Begin

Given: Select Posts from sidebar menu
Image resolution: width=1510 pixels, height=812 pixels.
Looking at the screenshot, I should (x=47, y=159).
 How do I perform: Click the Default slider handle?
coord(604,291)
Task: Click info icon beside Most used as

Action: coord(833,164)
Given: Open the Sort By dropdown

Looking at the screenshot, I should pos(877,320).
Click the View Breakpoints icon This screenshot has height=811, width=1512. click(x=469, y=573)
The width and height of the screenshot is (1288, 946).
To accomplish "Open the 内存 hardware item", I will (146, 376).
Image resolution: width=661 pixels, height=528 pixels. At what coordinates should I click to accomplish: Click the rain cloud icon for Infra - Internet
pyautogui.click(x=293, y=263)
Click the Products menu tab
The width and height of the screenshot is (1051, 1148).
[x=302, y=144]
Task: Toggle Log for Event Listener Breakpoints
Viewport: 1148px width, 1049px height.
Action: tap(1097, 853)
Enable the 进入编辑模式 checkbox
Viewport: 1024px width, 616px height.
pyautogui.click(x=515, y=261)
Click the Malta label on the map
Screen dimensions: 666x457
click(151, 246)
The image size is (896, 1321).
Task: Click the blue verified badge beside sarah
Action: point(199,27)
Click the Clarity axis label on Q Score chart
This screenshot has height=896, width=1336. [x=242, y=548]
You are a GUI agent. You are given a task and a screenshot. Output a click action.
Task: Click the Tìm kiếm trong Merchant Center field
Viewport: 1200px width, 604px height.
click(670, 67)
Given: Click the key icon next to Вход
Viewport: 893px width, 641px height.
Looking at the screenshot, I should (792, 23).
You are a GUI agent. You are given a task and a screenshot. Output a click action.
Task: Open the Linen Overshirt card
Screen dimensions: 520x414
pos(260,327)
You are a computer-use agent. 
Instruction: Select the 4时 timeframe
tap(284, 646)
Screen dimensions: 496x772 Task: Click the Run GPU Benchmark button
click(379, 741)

End

## Do this
Return every line of the data above, copied word for word and character for character.

## Solution to this exercise
Given: Select Posts from sidebar menu
Image resolution: width=1510 pixels, height=812 pixels.
Looking at the screenshot, I should (x=47, y=159).
 How do I perform: Click the Default slider handle?
coord(604,291)
Task: Click info icon beside Most used as

Action: coord(833,164)
Given: Open the Sort By dropdown

Looking at the screenshot, I should pos(877,320).
Click the View Breakpoints icon This screenshot has height=811, width=1512. click(x=469, y=573)
The width and height of the screenshot is (1288, 946).
To accomplish "Open the 内存 hardware item", I will (146, 376).
Image resolution: width=661 pixels, height=528 pixels. At what coordinates should I click to accomplish: Click the rain cloud icon for Infra - Internet
pyautogui.click(x=293, y=263)
Click the Products menu tab
The width and height of the screenshot is (1051, 1148).
[x=302, y=144]
Task: Toggle Log for Event Listener Breakpoints
Viewport: 1148px width, 1049px height.
Action: tap(1097, 853)
Enable the 进入编辑模式 checkbox
Viewport: 1024px width, 616px height.
pyautogui.click(x=515, y=261)
Click the Malta label on the map
Screen dimensions: 666x457
click(151, 246)
The image size is (896, 1321).
Task: Click the blue verified badge beside sarah
Action: point(199,27)
Click the Clarity axis label on Q Score chart
This screenshot has height=896, width=1336. [x=242, y=548]
You are a GUI agent. You are given a task and a screenshot. Output a click action.
Task: Click the Tìm kiếm trong Merchant Center field
Viewport: 1200px width, 604px height.
click(670, 67)
Given: Click the key icon next to Вход
Viewport: 893px width, 641px height.
Looking at the screenshot, I should (792, 23).
You are a GUI agent. You are given a task and a screenshot. Output a click action.
Task: Open the Linen Overshirt card
Screen dimensions: 520x414
pos(260,327)
You are a computer-use agent. 
Instruction: Select the 4时 timeframe
tap(284, 646)
Screen dimensions: 496x772 Task: Click the Run GPU Benchmark button
click(379, 741)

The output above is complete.